## [Source document]
## begin

Optimal Transport for Spectral Matching: Why Wasserstein Beats MSE
Read this post on tubhyam.dev for interactive components, animations, and the best reading experience.
When you compare two spectra, the standard loss function has a blind spot. Consider a single Gaussian peak at 1720 cm⁻¹ — the C=O stretch. Shift it by 1 cm⁻¹ (calibration drift) and shift it by 100 cm⁻¹ (a completely different functional group). Under mean squared error, both shifts produce massive pointwise loss. MSE doesn't know that 1 cm⁻¹ and 100 cm⁻¹ are different amounts of "wrong." It sees mismatched bins and penalizes them equally.
This matters because spectra are not just vectors of numbers — they are distributions on a metric space. Each bin sits at a specific wavenumber, and the distance between wavenumbers has physical meaning. The right loss function should respect this geometry. Optimal transport does exactly that, and Sinkhorn's algorithm makes it fast enough to use inside a training loop.
The Problem with MSE
Mean squared error computes pointwise differences:
$$\text{MSE}(\mu, \nu) = \frac{1}{N}\sum_{i=1}^{N}(\mu_i - \nu_i)^2$$
Every bin is treated identically. A mismatch at bin $i$ is penalized the same regardless of whether the nearest matching peak is 1 bin away or 500 bins away. For spectra, this is pathological: a peak shifted by a single wavenumber creates loss at both the source position (where intensity dropped) and the destination (where it appeared), with no credit given for the shift being small.

## end

## [Task prompt]
Return the stretch of the post on optimal transport for spectral matching from "Optimal Transport for" through "best reading experience.", word for word.

## [Dataset]
## begin

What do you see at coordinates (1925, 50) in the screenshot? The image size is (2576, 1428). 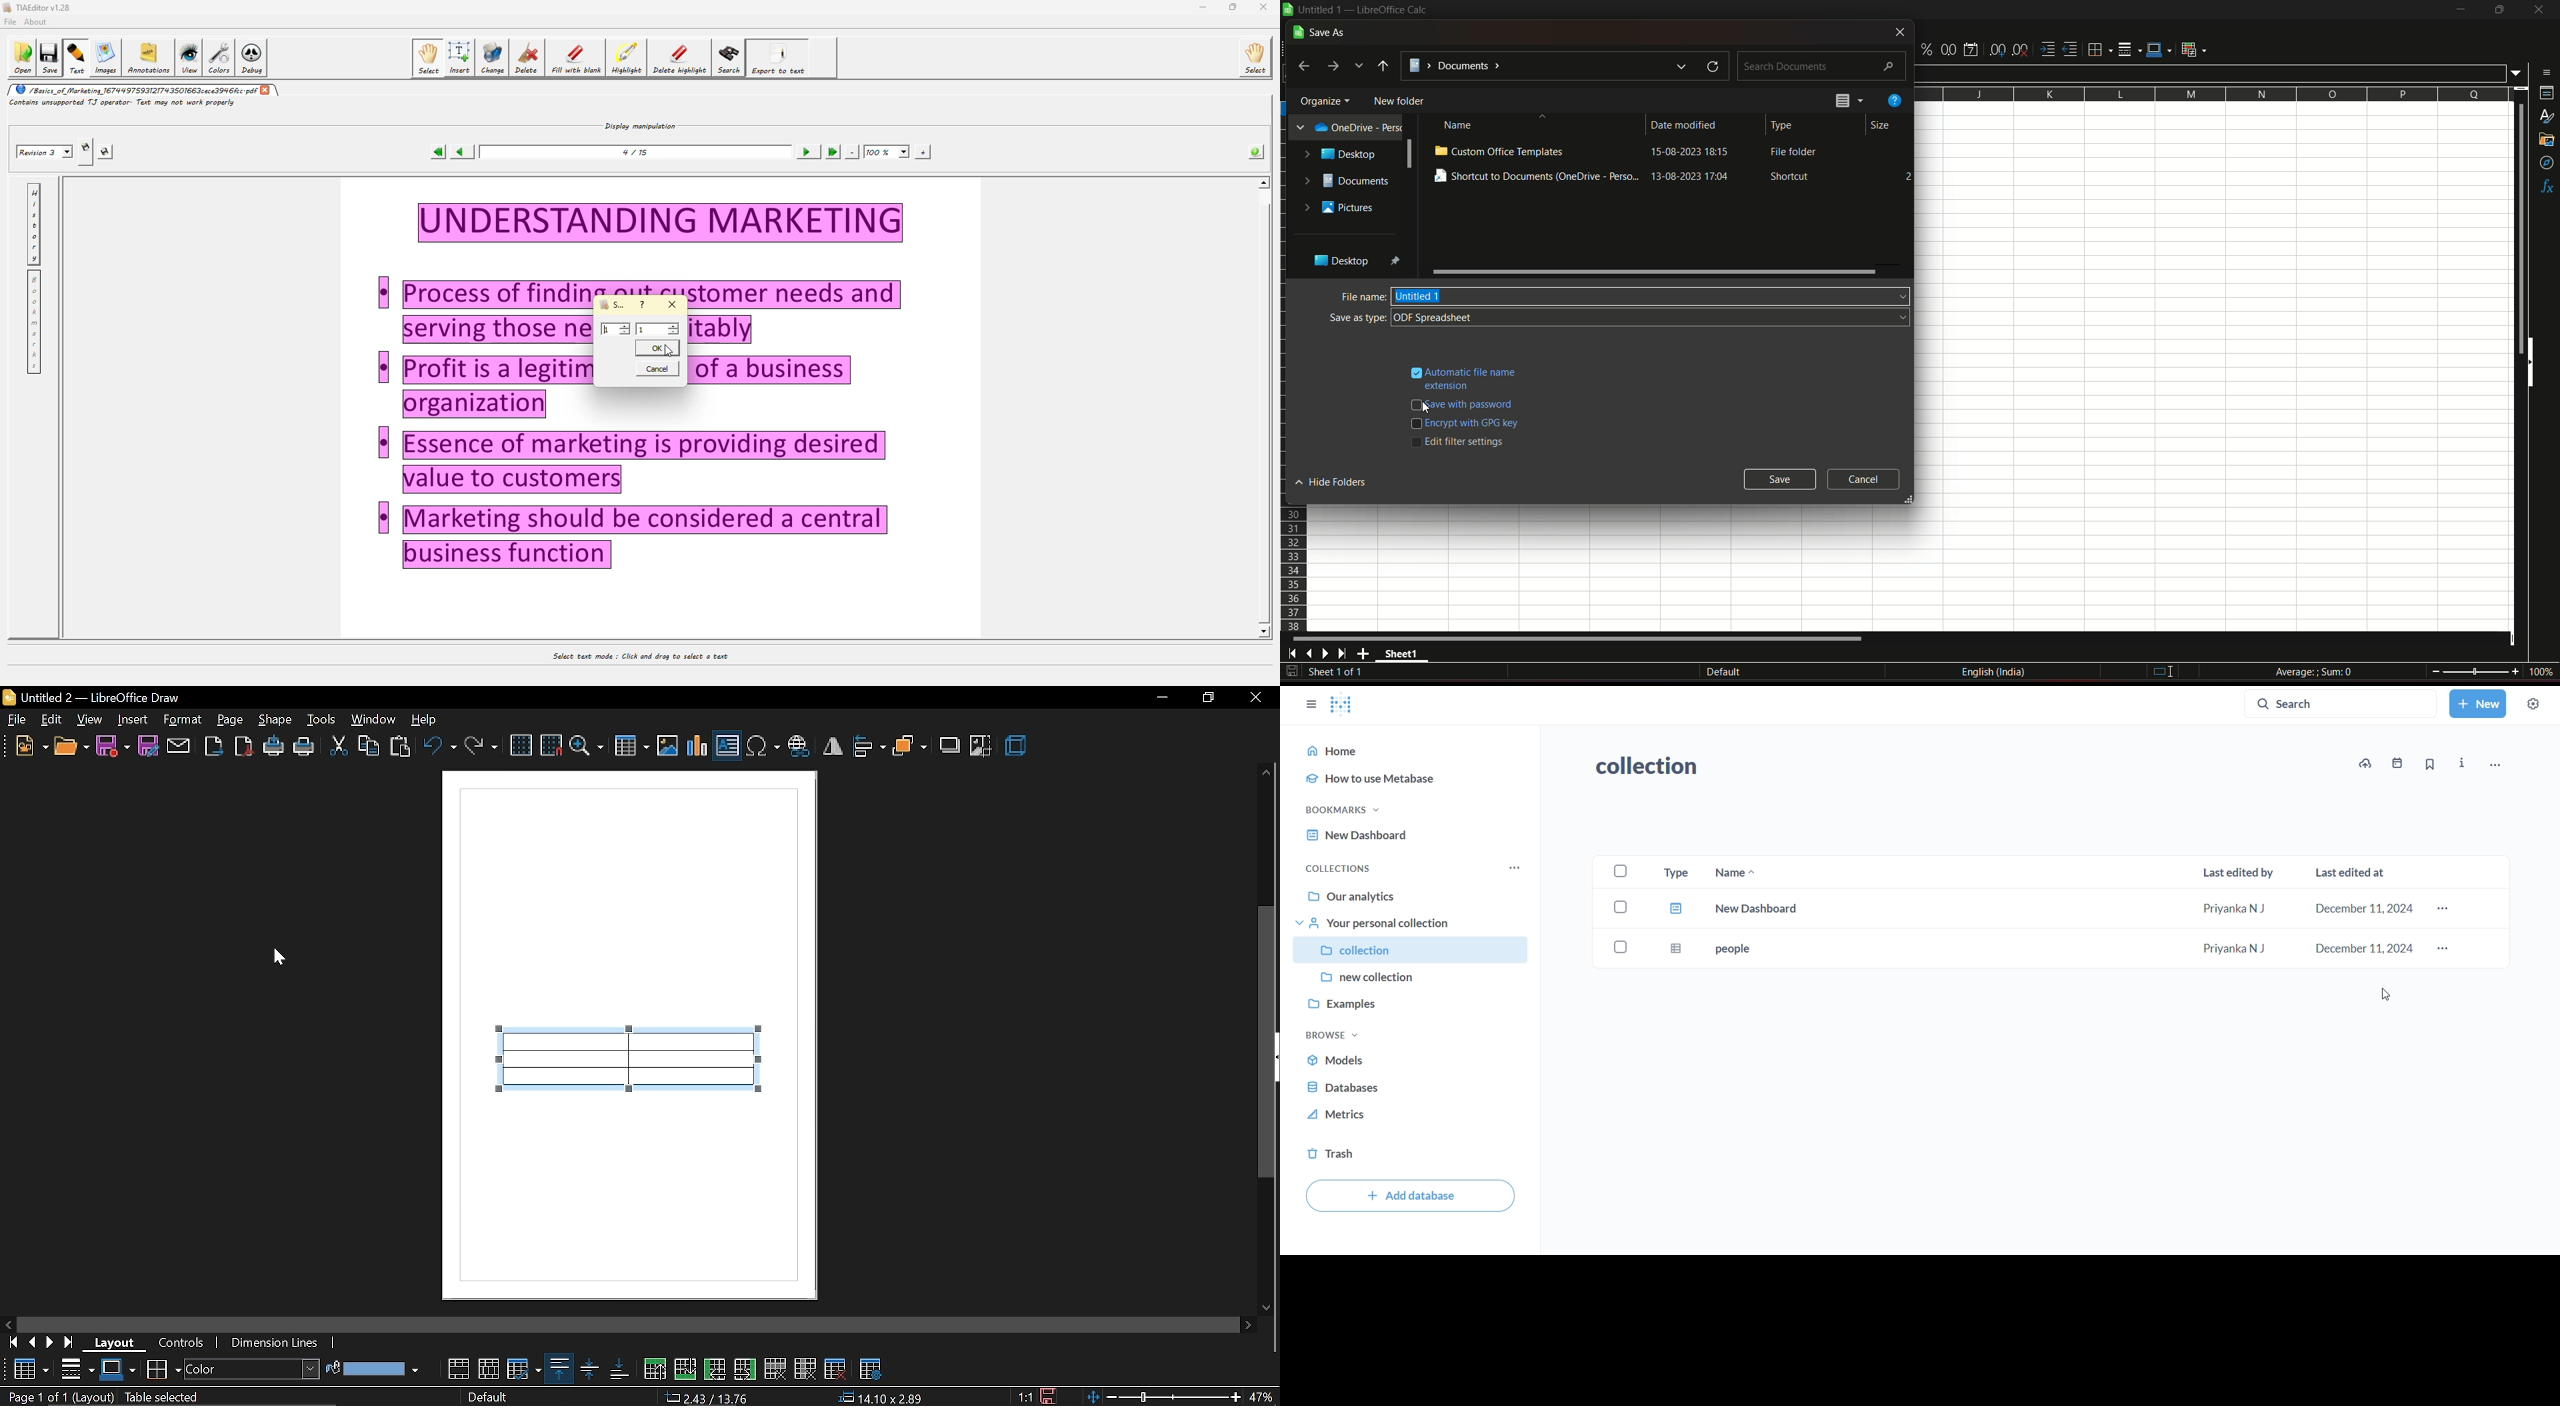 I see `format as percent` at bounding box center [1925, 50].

## end
## begin

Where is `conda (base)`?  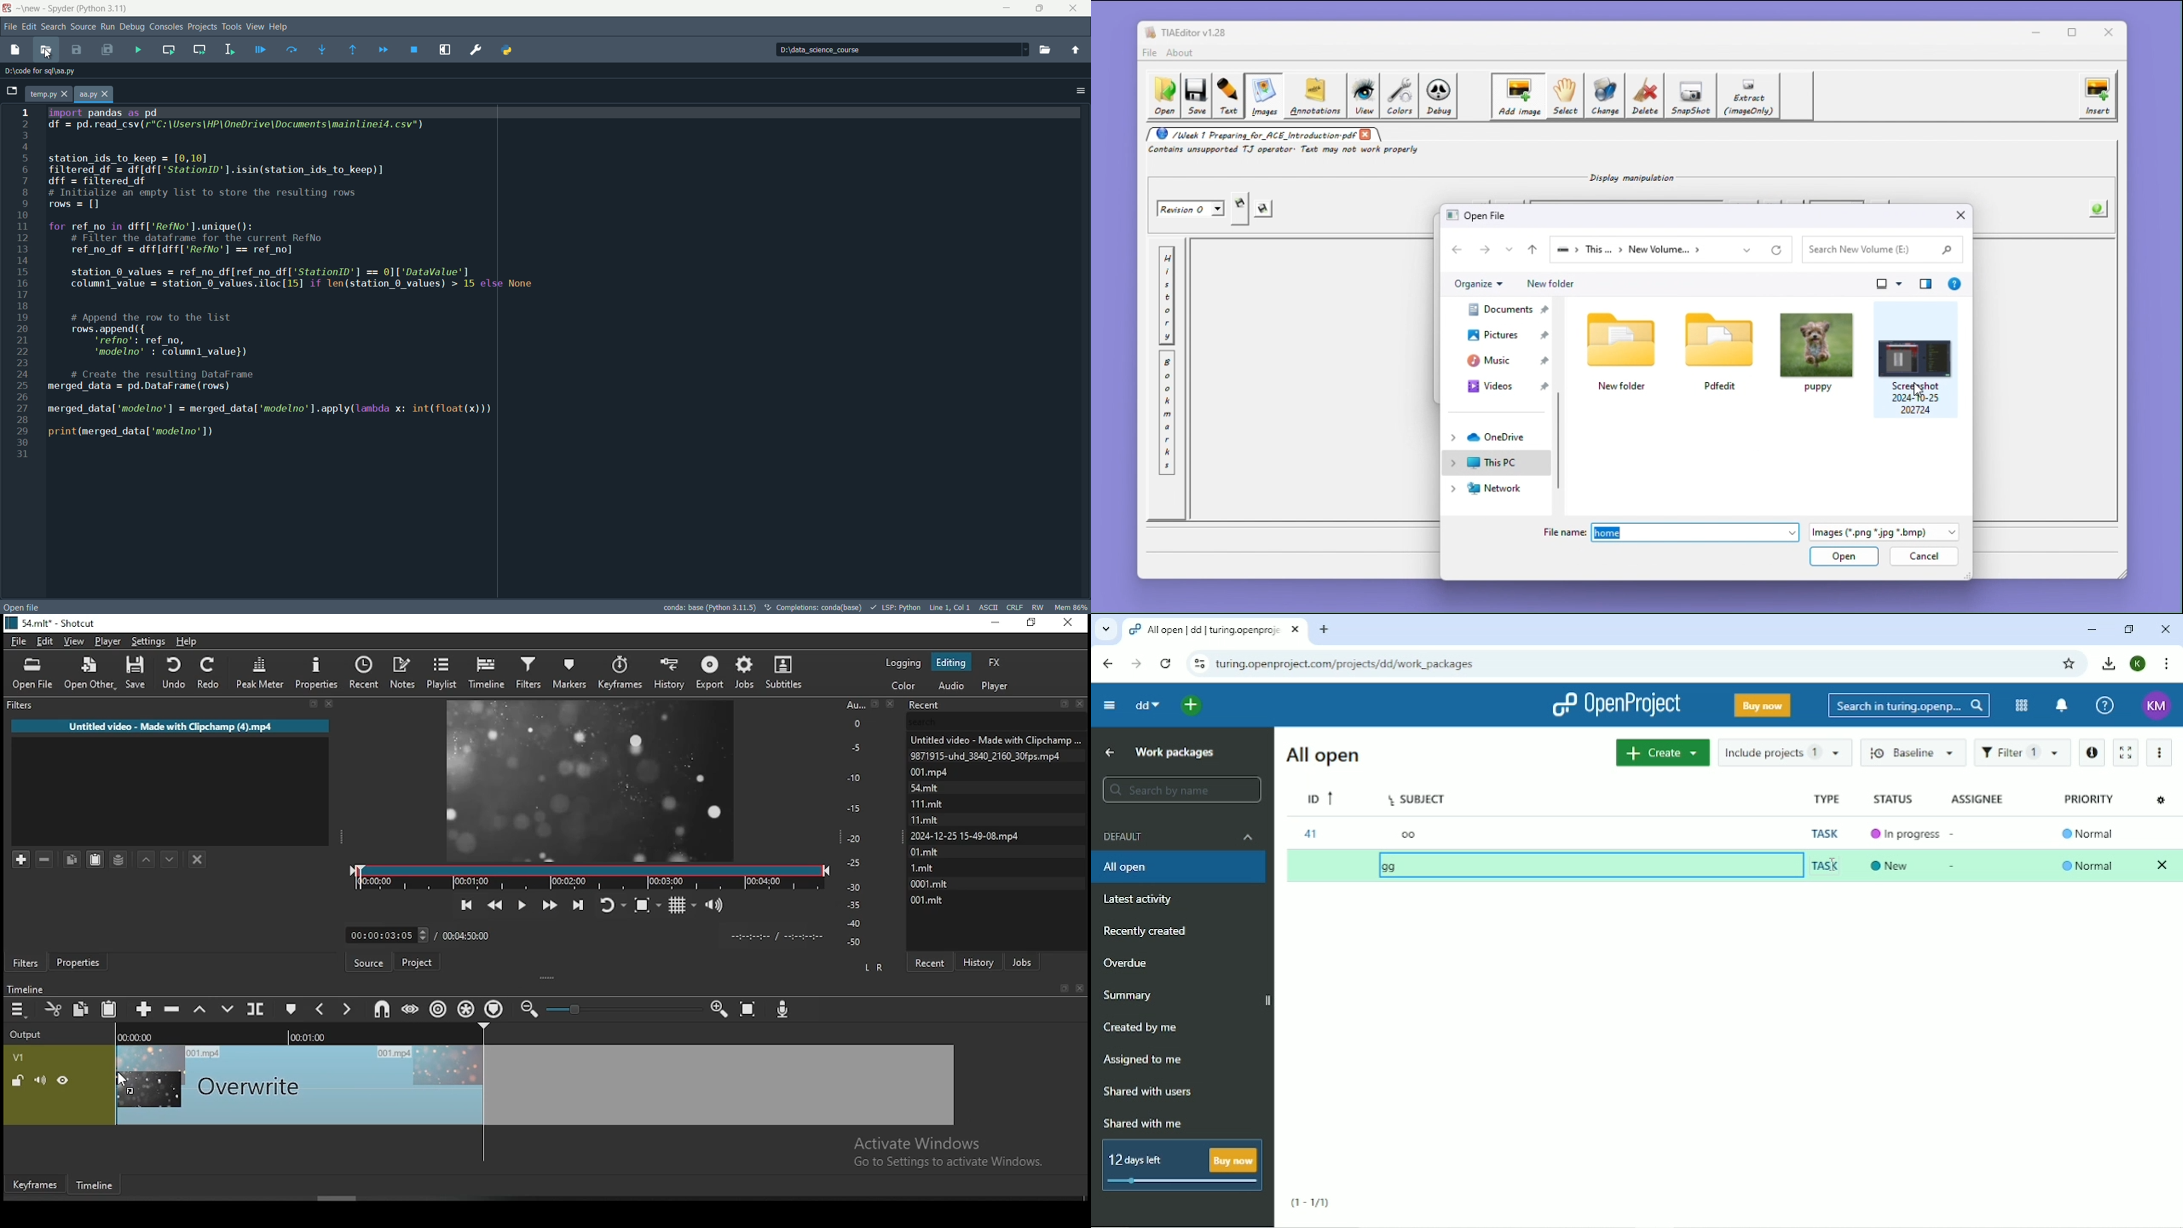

## end

## [Right answer]
Optimal Transport for Spectral Matching: Why Wasserstein Beats MSE
Read this post on tubhyam.dev for interactive components, animations, and the best reading experience.